Saisi sur le sujet, le conseil économique, social et culturel (CESC) reconnaît que ces mesures «constituent des leviers incitatifs susceptibles d'accroître l'attractivité des projets de logements sociaux et intermédiaires et contribuent à la résorption du déficit de logements sur le territoire», néanmoins il demeure prudent quant à leurs conséquences.
«La durée très longue d'exonération de taxe foncière pourrait peser durablement sur les recettes fiscales de la Collectivité», estime-t-il, et suggère «d'en évaluer l'impact budgétaire sur le moyen et long terme». Selon le CESC, le dispositif devra «être strictement encadré pour garantir qu'il bénéficie réellement aux ménages ciblés (ménages modestes, accession sociale) et qu'il ne soit pas détourné à des fins spéculatives». Au final, le CESC a émis un avis de réserve, il soutient «cette réforme fiscale en faveur du logement abordable mais appelle la Collectivité à conjuguer attractivité fiscale et soutenabilité budgétaire, tout en veillant à l'équité sociale et au suivi opérationnel du dispositif».
Quant aux élus, ils ont adopté avec 15 voix pour, 4 contre et 3 abstentions l'ensemble de ces mesures fiscales. Le code des impôts de Saint-Martin a été modifié en conséquence.
Lors des débats, le conseiller territorial Philippe Philidor a formulé un amendement afin de «de protéger les [Saint-Martinois] contre toute spéculation» en précisant le périmètre d'application de la mesure fiscale réservée aux primo-accédants.
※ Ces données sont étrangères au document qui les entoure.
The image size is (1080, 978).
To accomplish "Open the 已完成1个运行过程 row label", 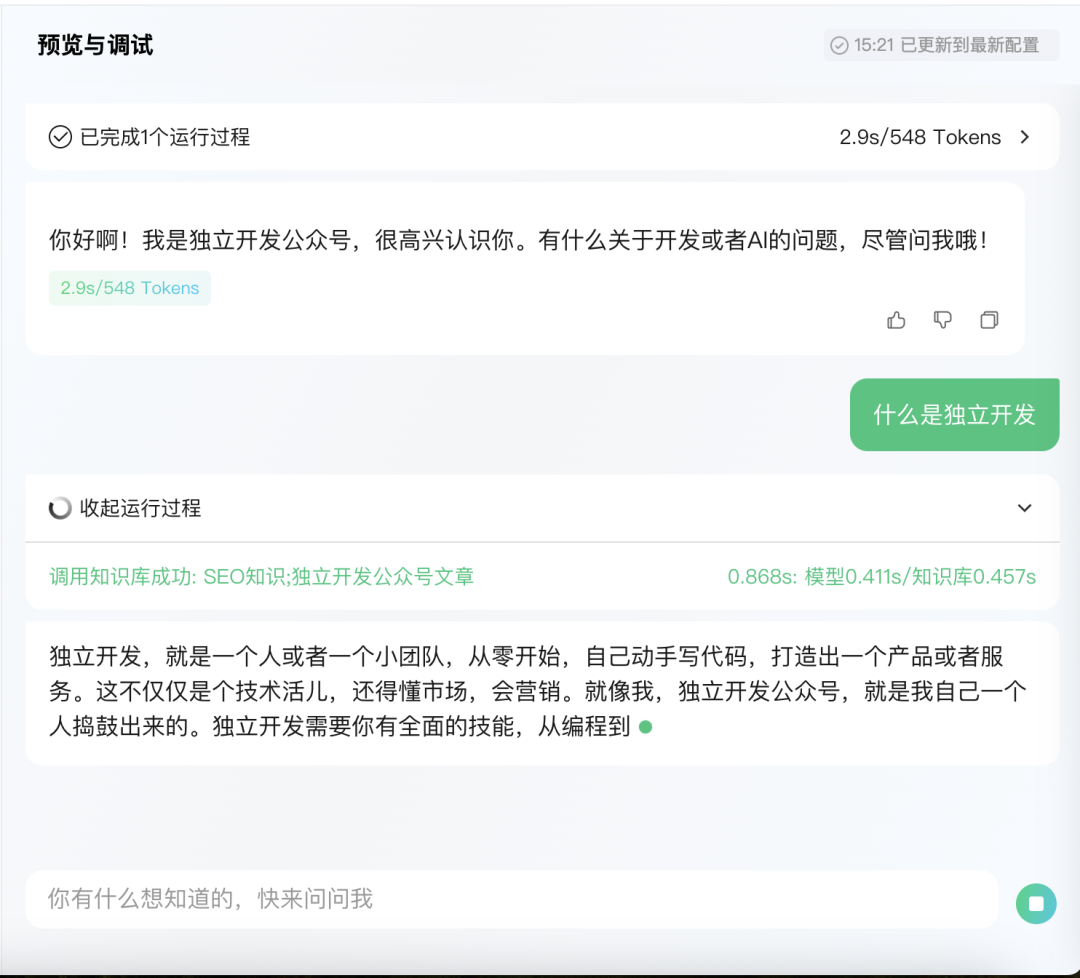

Il a proposé que soient aussi éligibles «les personnes physiques nées sur le territoire de Saint-Martin ou y ayant résidé habituellement pendant une durée continue d'au moins cinq années au cours de leur vie et qui établissent leur projet d'installation effective et durable au moment de l'acquisition». Si l'idée générale a été retenue, l'amendement n'a pas été retenu et fera l'objet d'analyses ultérieures. (lire ici).
*Les logements doivent remplir les critères requis pour la qualification de LLTS, LLS, PLS, LLI, PSLA et LES, tels que définis par le règlement d’intervention financier.